Using the data below, copy each line that includes the word "computer".

+++ DATA FOR THIS TASK

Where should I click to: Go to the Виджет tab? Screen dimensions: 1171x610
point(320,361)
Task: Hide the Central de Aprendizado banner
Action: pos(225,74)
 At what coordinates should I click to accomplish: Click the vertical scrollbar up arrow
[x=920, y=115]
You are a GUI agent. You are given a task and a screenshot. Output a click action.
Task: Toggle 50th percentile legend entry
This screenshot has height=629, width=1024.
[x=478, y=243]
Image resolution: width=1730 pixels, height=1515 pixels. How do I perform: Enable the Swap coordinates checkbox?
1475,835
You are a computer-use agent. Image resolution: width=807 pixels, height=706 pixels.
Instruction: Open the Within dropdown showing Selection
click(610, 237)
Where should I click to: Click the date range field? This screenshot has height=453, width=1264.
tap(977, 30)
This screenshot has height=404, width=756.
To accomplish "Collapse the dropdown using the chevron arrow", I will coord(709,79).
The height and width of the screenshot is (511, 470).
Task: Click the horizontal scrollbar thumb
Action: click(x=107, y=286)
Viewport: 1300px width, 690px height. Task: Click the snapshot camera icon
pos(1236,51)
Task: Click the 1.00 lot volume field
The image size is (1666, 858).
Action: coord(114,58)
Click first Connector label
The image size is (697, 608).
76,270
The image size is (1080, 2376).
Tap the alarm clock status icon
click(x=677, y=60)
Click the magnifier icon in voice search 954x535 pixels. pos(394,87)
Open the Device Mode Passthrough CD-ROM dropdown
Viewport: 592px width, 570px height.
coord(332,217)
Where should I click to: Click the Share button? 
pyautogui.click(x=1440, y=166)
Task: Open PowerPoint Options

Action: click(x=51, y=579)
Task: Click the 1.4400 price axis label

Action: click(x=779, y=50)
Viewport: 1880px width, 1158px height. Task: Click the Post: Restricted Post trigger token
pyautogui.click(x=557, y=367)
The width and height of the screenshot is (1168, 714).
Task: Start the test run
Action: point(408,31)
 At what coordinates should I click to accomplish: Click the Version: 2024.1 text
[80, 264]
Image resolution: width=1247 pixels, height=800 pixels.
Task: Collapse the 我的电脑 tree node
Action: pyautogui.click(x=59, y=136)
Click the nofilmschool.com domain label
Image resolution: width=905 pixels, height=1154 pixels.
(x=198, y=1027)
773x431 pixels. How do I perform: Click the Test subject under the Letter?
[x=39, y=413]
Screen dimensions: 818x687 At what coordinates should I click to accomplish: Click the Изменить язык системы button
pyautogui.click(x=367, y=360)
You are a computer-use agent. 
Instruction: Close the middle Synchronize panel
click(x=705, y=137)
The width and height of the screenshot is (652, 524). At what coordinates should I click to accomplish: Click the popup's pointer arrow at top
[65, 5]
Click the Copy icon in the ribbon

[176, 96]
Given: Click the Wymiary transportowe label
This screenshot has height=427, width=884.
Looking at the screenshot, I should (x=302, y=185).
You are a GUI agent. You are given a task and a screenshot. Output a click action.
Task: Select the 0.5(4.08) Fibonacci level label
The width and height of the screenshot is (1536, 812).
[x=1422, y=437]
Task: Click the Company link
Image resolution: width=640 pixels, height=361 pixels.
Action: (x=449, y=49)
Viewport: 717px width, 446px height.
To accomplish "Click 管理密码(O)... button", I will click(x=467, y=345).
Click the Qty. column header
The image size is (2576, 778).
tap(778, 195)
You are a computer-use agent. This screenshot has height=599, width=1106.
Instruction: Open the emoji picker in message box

++++++

#### OUTPUT OF THE EXERCISE:
You are a computer-use agent. Image resolution: width=807 pixels, height=706 pixels.
You are a computer-use agent. 
You are a computer-use agent. This screenshot has height=599, width=1106.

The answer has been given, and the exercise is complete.